Antonio R. Villaraigosa is the 41st Mayor of Los Angeles. He was first sworn in as Mayor on July 1, 2005. His second term began on July 1, 2009.
He is currently President of the US Conference of Mayors. Leading the nation’s mayors, Villaraigosa has advocated for innovative public policy reforms to create jobs, improve the country’s public schools, and expand investment in America’s transportation infrastructure.
As Mayor of Los Angeles, Villaraigosa has pursued an agenda of making Los Angeles the safest big city in America, building a 21st century transportation system, achieving fundamental and far-reaching education reform, spurring economic development by eliminating government red tape and streamlining the City bureaucracy, and making Los Angeles a national model of sustainability and green growth.
Under Villaraigosa’s leadership, Los Angeles has reached a number of historic milestones.
More police officers are on the streets than at any point in City history. Crime has dropped to levels not seen since the 1950s. The Mayor’s Office of Gang Reduction and Youth Development (GRYD) has developed the City’s first comprehensive anti-gang strategy and has contributed to a dramatic citywide decline in gang violence.
Billion dollar modernizations at both LAX ($4.1 billion) and the Port of Los Angeles ($1.5 billion) are currently underway. Both projects will generate tens of thousands of construction and permanent jobs and maintain Los Angeles’ status as a premier hub of international trade and tourism.
With the passage of Measure R, a half-penny sales tax increase dedicated to transportation, Los Angeles County will invest $40 billion in new rail, road and highway projects. By the end of Villaraigosa’s second term, four new transit lines will have opened and four will be under construction.
Since 2005, the number of LAUSD schools meeting California’s Academic Performance goal has doubled.
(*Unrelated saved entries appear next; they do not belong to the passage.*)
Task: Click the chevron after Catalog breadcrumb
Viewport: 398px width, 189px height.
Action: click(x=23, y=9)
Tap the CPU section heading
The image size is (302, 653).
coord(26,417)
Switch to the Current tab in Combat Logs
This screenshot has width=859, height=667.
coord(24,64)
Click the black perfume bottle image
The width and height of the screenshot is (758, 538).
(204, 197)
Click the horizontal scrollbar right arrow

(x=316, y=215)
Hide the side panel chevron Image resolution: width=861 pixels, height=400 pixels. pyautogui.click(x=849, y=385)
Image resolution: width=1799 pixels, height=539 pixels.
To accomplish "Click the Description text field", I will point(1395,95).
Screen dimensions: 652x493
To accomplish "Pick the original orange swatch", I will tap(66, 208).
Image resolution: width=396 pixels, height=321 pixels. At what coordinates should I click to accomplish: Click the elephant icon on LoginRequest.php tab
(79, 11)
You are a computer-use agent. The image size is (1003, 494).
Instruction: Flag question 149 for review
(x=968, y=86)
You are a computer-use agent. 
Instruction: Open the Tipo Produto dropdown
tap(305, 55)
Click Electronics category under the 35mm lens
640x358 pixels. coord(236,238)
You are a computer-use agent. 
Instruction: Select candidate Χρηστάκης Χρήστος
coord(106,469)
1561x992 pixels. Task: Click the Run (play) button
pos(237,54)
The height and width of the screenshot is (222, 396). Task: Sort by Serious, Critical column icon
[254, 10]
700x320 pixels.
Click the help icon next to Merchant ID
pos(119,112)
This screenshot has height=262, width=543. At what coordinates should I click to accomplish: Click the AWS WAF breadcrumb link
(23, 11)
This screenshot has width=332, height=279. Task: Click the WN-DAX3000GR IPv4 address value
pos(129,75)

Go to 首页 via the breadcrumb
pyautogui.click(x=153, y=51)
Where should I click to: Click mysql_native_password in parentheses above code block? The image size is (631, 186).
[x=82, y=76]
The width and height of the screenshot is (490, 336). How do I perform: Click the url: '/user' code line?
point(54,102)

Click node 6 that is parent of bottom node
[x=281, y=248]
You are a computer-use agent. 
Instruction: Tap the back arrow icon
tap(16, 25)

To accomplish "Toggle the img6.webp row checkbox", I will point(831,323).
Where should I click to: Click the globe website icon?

There has been a 100% increase in the number of charter schools, and nearly 100 low performing schools have undergone innovative transformations, with leadership dedicated to improving student learning.
Since 1996, Villaraigosa has co-chaired bond initiatives that have brought in $20 billion to finance the building of 111 new schools and 60 school addition projects, providing 124,000 new classroom seats and decreasing the number of schools operating on a multi-track calendar by 89%.
Villaraigosa founded the Partnership, one of the largest school turnaround organizations in the country, to improve student learning at low performing schools and pilot innovations that can be replicated throughout the District. The Partnership serves nearly 17,000 students across 22 schools in LA’s most underserved neighborhoods.
Los Angeles has met the Kyoto targets for reducing greenhouse gases four years ahead of schedule. The City has also met its first target of getting 20% of its energy from renewable sources. Through its Clean Trucks Program, the Port of Los Angeles has taken over 2,000 dirty diesel trucks off the roads and reduced emissions by 80%. The City is on track to synchronize all traffic lights in Los Angeles, a measure which will save travel time and reduce carbon emissions by 1 metric ton. And 650 acres of new park space have been completed, more than the previous 12 years combined.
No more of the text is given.